While regulatory capital and cost of funding issues have taken centre stage in recent weeks and months, rising property prices and high household debt to GDP remain key concerns for investors and the economy as a whole, says Simon Mawhinney, Allan Gray Australia’s chief investment officer, speaking at his firm’s recent investment conference in Cape Town.
The so-called residential property bubble dominated the public discussion in the middle and towards the end of last year before it was cooled off when the Australian Prudential Regulatory Authority forced banks to tighten their lending standards.
Mawhinney uses the forum at the firm’s offshore investment conference to highlight the risks that lay ahead in the economy stemming from 20 years of high single-digit credit growth which has fuelled residential property prices and led the banks and other related companies to perform well over this time.

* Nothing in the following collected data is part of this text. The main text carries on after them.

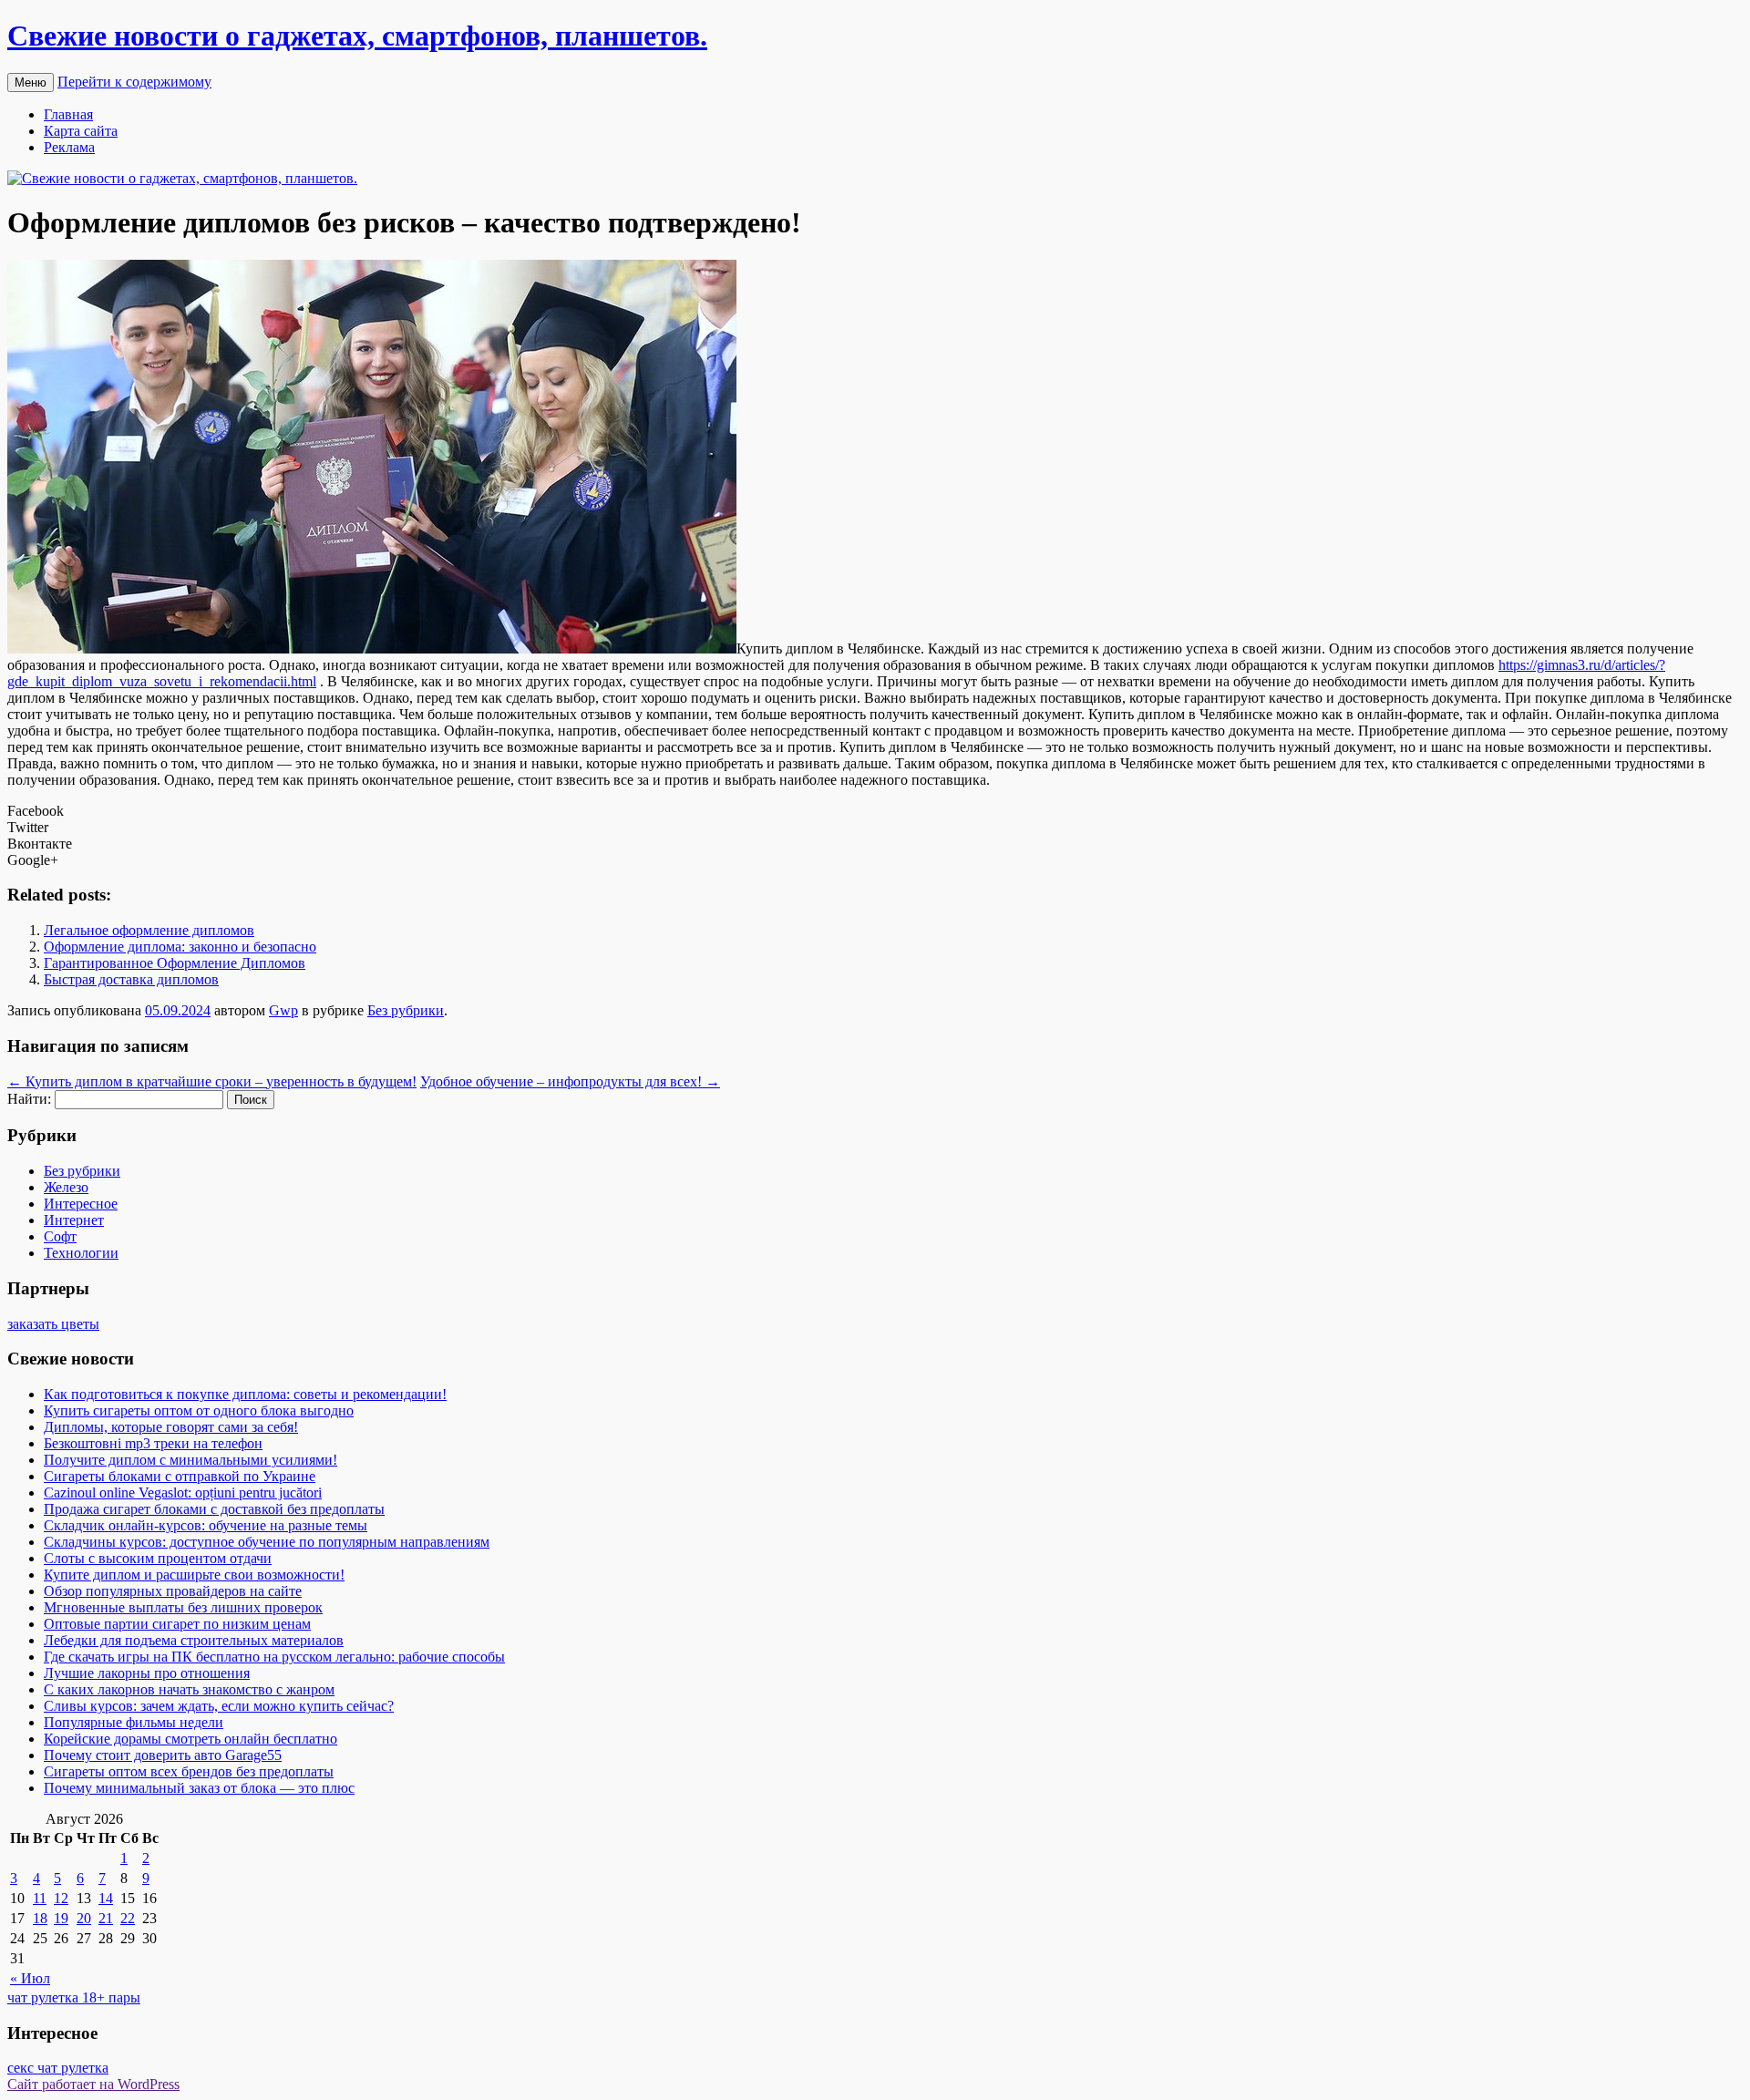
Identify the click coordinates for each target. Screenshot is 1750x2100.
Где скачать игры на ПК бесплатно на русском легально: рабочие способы (274, 1656)
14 (105, 1898)
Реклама (69, 147)
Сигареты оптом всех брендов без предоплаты (189, 1771)
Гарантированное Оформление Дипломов (174, 963)
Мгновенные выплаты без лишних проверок (183, 1607)
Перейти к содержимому (134, 81)
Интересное (81, 1203)
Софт (60, 1236)
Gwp (283, 1010)
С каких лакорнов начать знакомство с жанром (189, 1689)
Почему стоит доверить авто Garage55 (163, 1755)
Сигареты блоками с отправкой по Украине (179, 1476)
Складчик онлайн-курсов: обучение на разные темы (205, 1525)
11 (39, 1898)
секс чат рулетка (57, 2067)
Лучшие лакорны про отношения (147, 1673)
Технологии (81, 1253)
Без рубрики (405, 1010)
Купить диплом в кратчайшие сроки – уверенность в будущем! (212, 1081)
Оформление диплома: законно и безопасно (180, 946)
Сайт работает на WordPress (93, 2084)
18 (40, 1918)
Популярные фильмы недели (133, 1722)
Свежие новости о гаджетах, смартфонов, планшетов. (357, 35)
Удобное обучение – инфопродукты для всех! (570, 1081)
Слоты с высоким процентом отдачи (158, 1558)
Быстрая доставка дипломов (131, 979)
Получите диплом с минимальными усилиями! (190, 1459)
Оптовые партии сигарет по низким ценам (177, 1624)
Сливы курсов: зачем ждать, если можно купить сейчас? (219, 1706)
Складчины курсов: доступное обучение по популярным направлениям (266, 1541)
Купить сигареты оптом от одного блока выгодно (199, 1410)
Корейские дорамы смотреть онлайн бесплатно (190, 1738)
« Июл (30, 1978)
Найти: (29, 1099)
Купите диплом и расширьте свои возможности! (194, 1574)
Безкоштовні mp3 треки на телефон (153, 1443)
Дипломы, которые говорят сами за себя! (171, 1427)
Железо (66, 1187)
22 (127, 1918)
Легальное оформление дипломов (149, 930)
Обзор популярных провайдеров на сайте (173, 1591)
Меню (30, 82)
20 (84, 1918)
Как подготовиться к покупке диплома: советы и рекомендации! (245, 1394)
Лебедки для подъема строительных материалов (194, 1640)
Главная (68, 114)
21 (105, 1918)
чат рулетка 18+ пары (73, 1997)
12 (61, 1898)
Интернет (74, 1220)
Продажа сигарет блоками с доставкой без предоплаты (214, 1509)
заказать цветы (53, 1324)
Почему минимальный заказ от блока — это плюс (199, 1788)
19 (61, 1918)
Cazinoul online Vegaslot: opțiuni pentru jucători (183, 1492)
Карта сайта (81, 131)
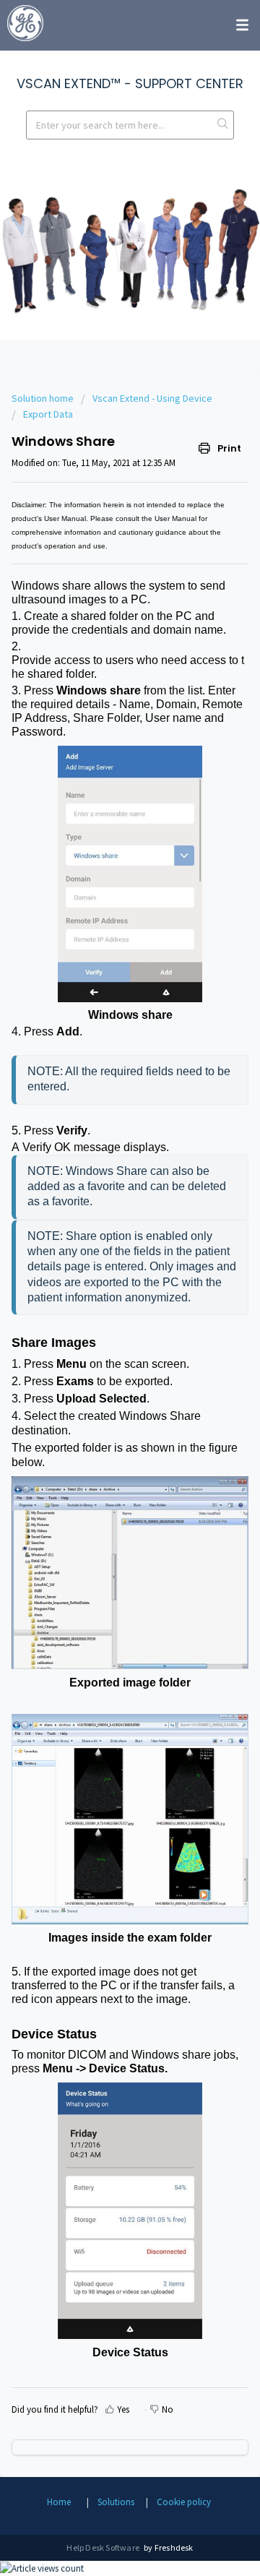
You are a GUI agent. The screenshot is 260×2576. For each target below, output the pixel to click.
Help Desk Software (103, 2547)
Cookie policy (184, 2502)
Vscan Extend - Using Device (152, 398)
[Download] (103, 1314)
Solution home (44, 398)
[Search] (223, 125)
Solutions (116, 2502)
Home (59, 2502)
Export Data (48, 414)
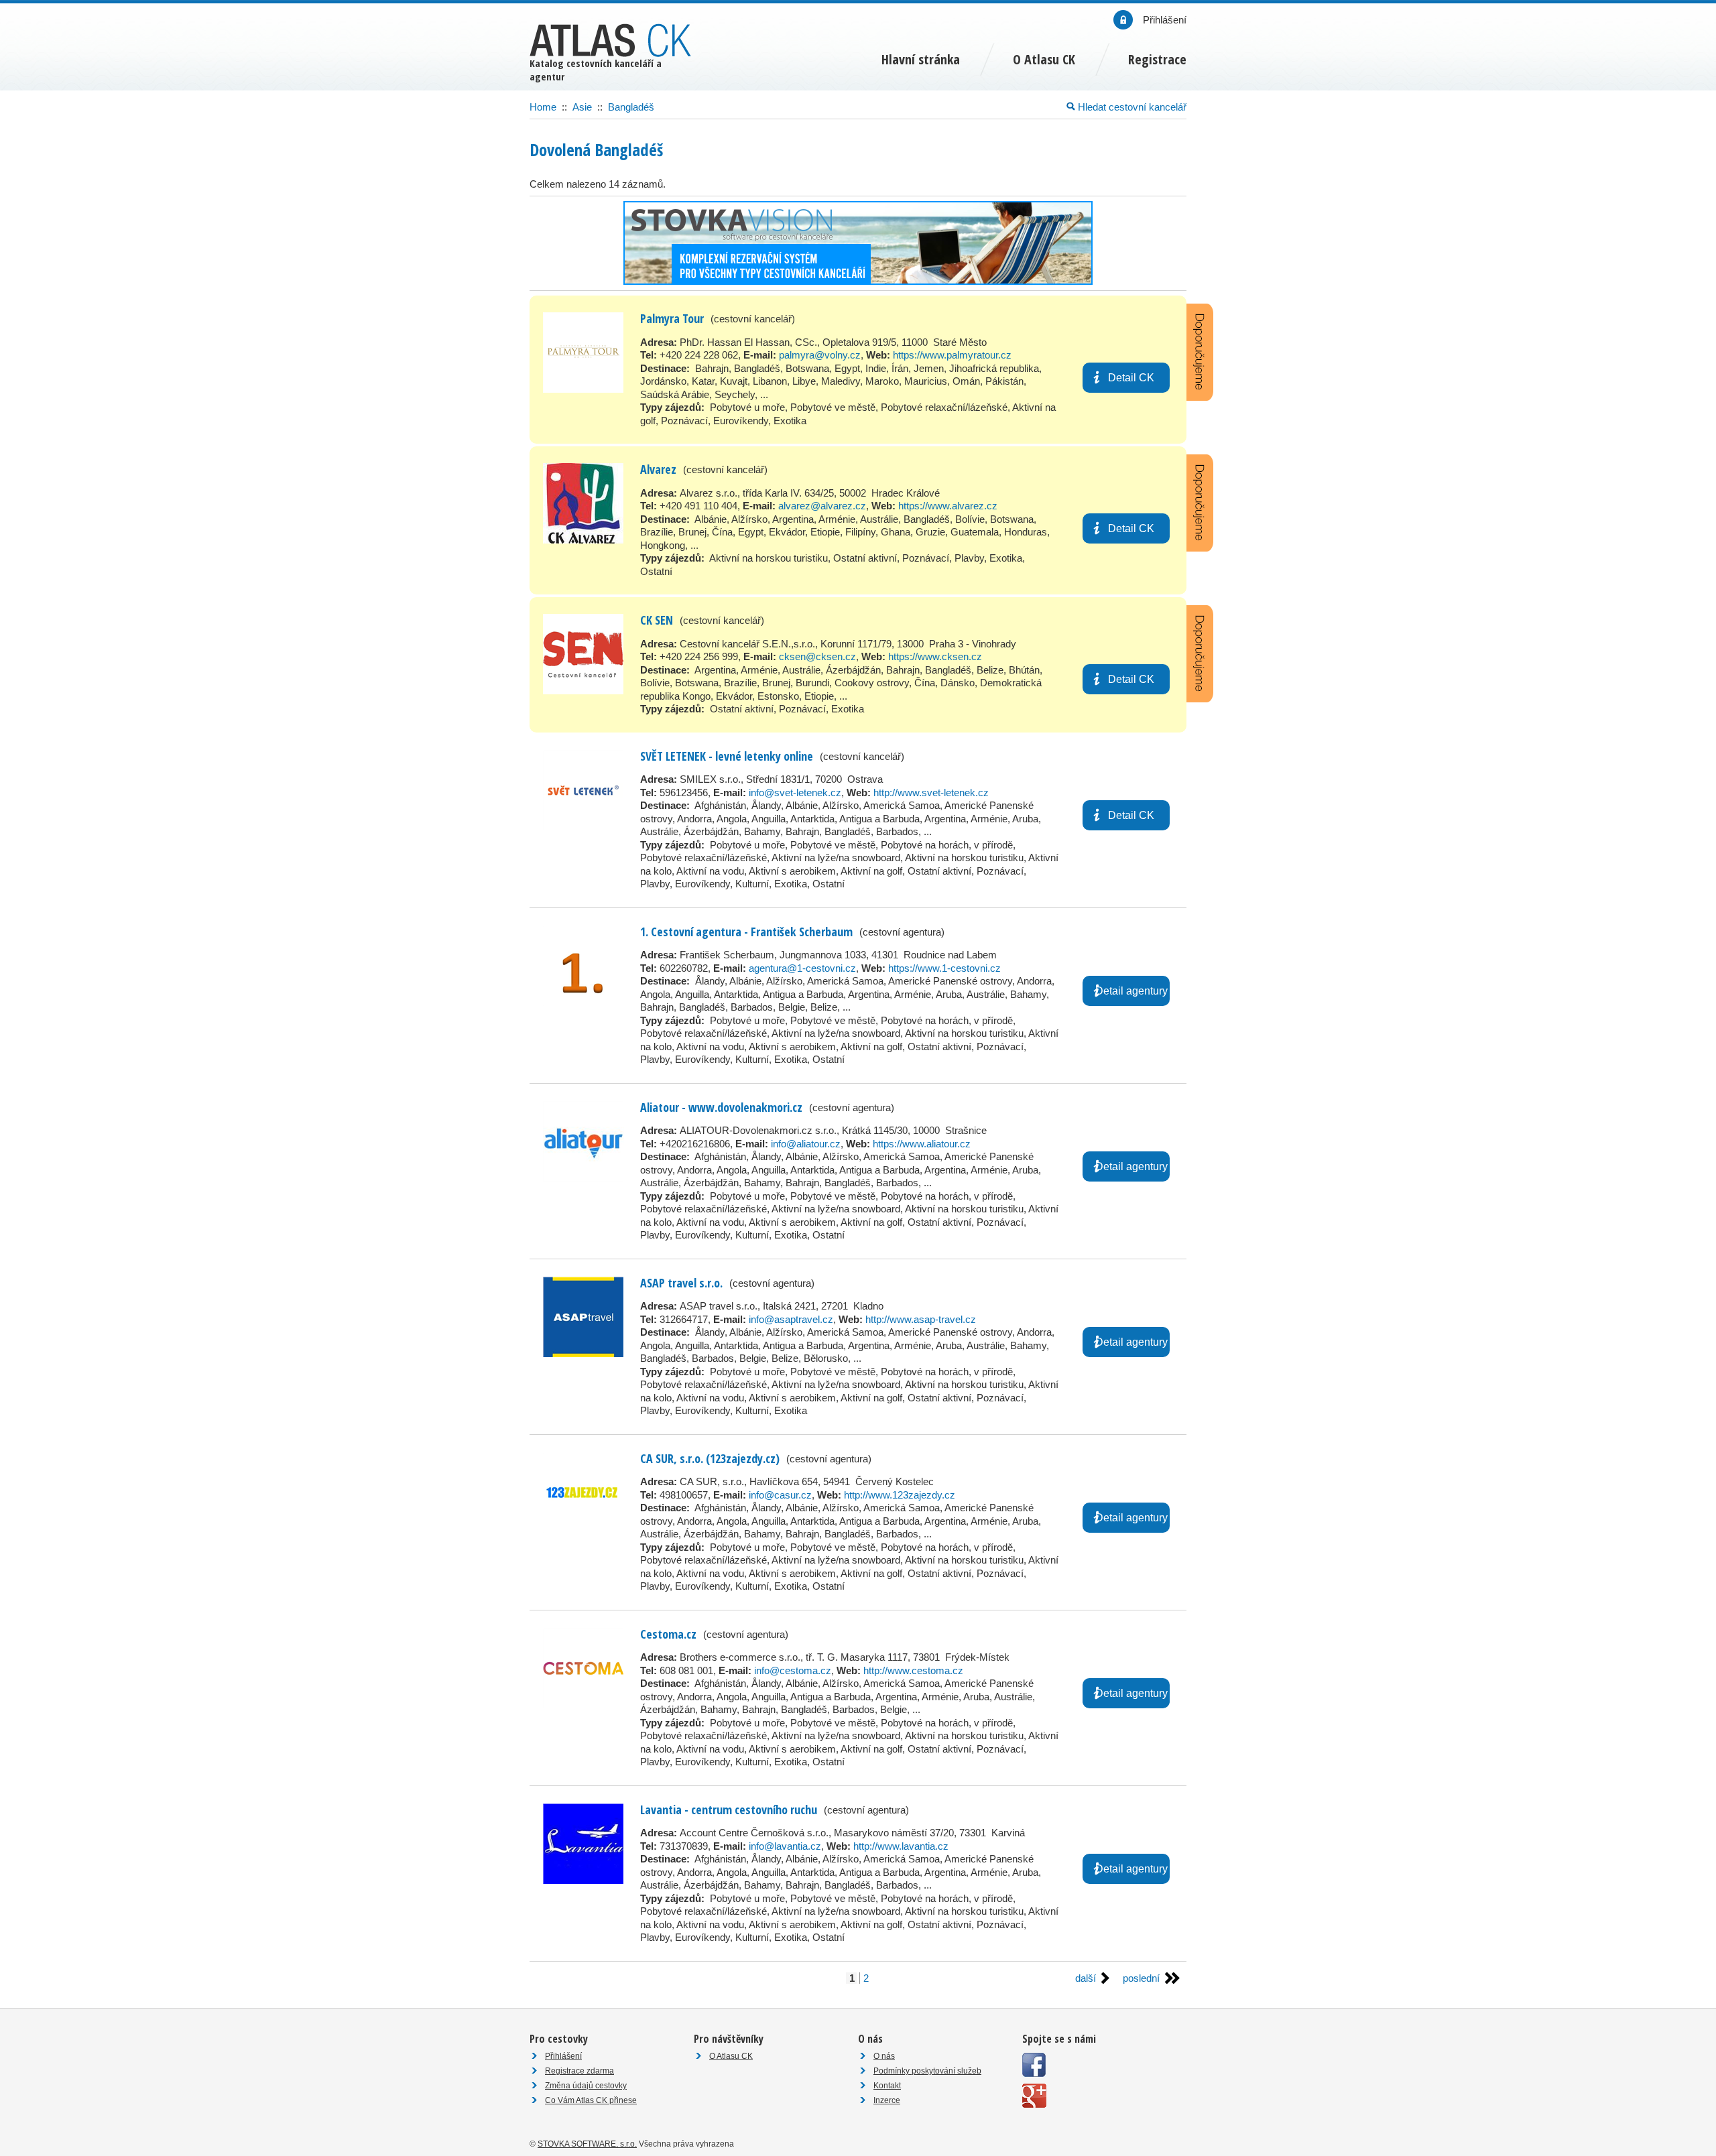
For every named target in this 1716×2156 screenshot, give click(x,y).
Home (543, 107)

“We think this will end so we’ve chosen not to invest in sectors exposed to this,” Mawhinney says.
Allan Gray’s fund invests mostly in materials and energy companies such as oil and gas companies as well as gold and aluminium producers.
“When we look back some years from now, we’ll say, with the benefit of hindsight, that this was an extreme bubble that everyone could see from a mile away,” Mawhinney says.
He points out that as a result of very high property prices, household debt to GDP has risen considerably and now is at 185 per cent of GDP.
“Australian households are the most indebted households in the world,” he highlights.
“Yet loan delinquencies in Australia have been very low,” he continues.
Meanwhile he points out that house prices have risen, businesses have performed well and there has been very little bad debt.
“Australia has very high residential property prices, which have probably surpassed every other country. Property prices growing faster than inflation is simply impossible to maintain over the long term. You can’t have a salary that rises with inflation and property prices that rise faster than inflation; in the long run something breaks,” Mawhinney says.
Non-performing loans are very low and impaired loans only represent 0.33 per cent of the total loan book, he says, referencing APRA data.
“This is extraordinarily low and delinquencies are likely to get worse from here, which would challenge bank earnings,” Mawhinney highlights.
He notes that compared to the benchmark his local funds are “very underweight” the financials sector.